Crooks, son of the Hull legend Lee Crooks, who played on the losing side in the 1985 Cup final against Wigan, was supposedly out for the season with an ankle injury. That would have been a blow to Black-and-White hopes, because no centre in Super League played better than him in the first half of the campaign. But, said Gentle: “He’s trained this week and he’s ready to go.”
The beneficiary of much of Crooks’s good work this season has been his winger Tom Lineham, but he joined the injured list a couple of weeks ago and has not come off it in time. That has left a vacancy for the recall of Crookes, the signing from Bradford who was prolific until his own season was interrupted by injury.
“He was our leading scorer when he was playing, so it would be foolish not to pick him,” said Gentle.
The other player to fail this week’s round of fitness tests is Joe Arundel, but the bonus for Gentle, should he choose to take it, comes in the shape of the vastly experienced Richard Horne. He has not played since May, but would bring the versatility of having played most back-division roles, plus hooker. The signs, however, are that the coach will stick with Aaron Heremaia, whose own flexibility has been an asset in recent weeks.

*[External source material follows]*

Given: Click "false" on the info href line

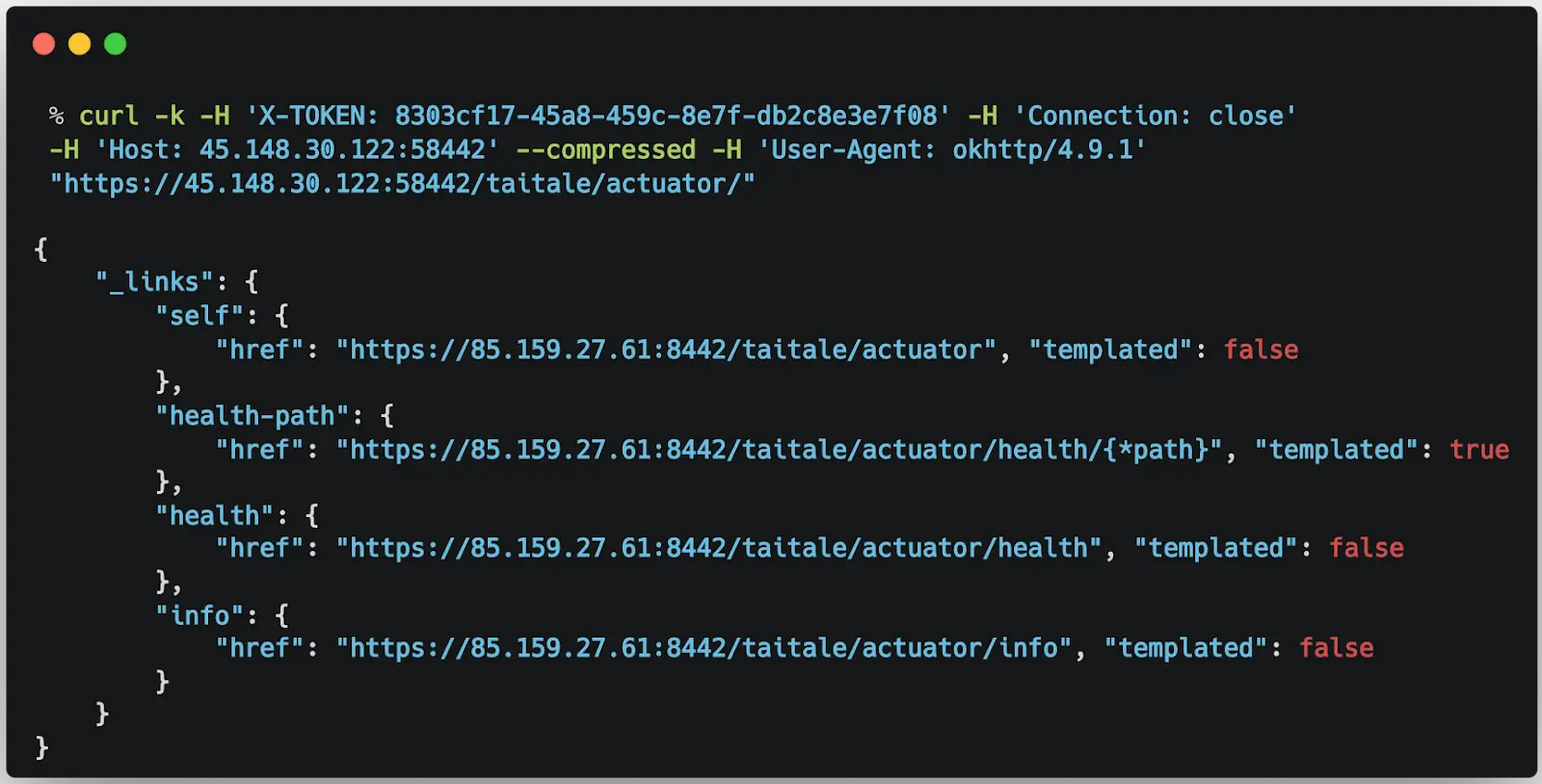Looking at the screenshot, I should (x=1336, y=648).
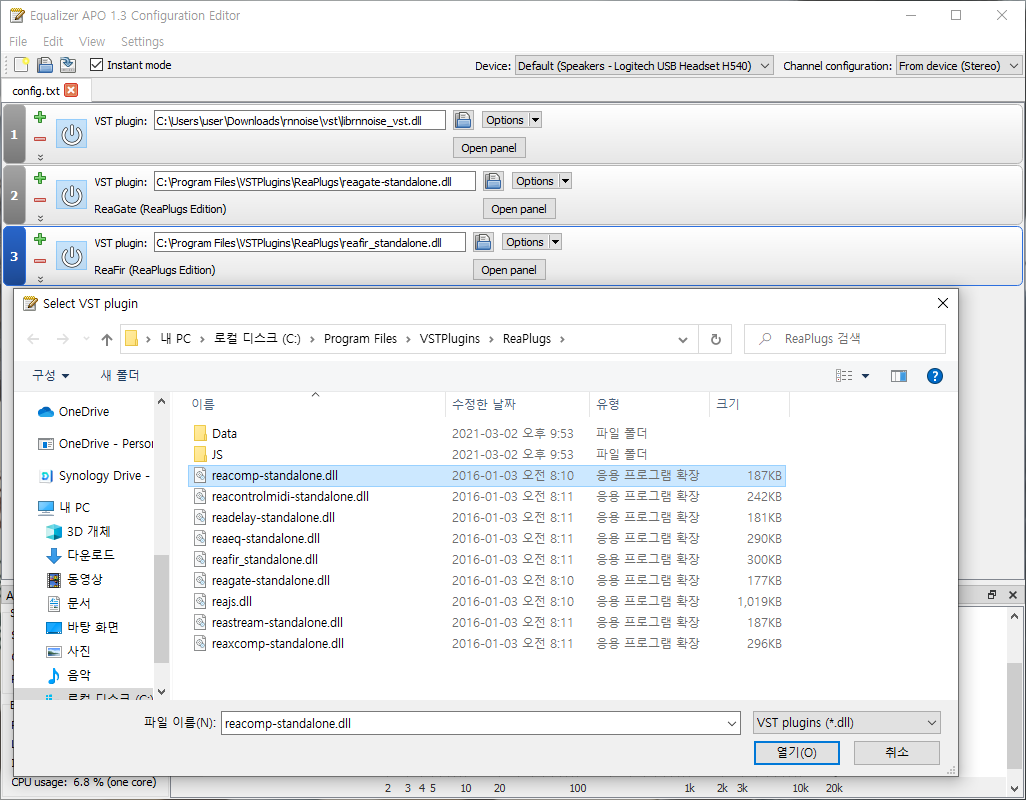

The most difficult decisions for the Wigan coach, Shaun Wane, have been at left centre, where Ian Thornley looks to have edged out Jack Hughes, and the second starting prop, which is likely to be Ben Flower. Wigan were given their jerseys by the club’s former captain Andy Farrell at a presentation on Thursday night. No one was prouder than Farrell’s cousin and successor as skipper and loose forward, Sean O’Loughlin. He was their main injury worry over the last couple of weeks, but his calf is now regarded as perfectly fine.
Wane comes into this final with one piece of baggage discarded, but another still carried: he has always been disappointed that injury kept him out of the 1985 final, which Wigan won 28-24, with its special status as the best ever. “I did feel a bit sorry for myself, because I’d played in all the previous rounds, but I was happy for my team-mates, for the club and the town,” he recalled yesterday.
Wane’s immediate future was settled this week when he agreed a one-year contract extension. The Cup means enough in the town that the remark by Wane’s chairman, Ian Lenagan, that it will be extended further if Wigan win today is only slightly tongue-in-cheek.
If Wigan win, the town will become the first to hold the Challenge Cup and the FA Cup at the same time, following the Latics’ victory at Wembley in May. With a fit Sam Tomkins on deck, they should have the firepower to complete that double, but Hull have shown that they can defend against the odds.
The winners could be the side capable of slogging it out in wet conditions, with a greasy ball and plenty of errors. A re-run of 1985 could be a little too much to expect.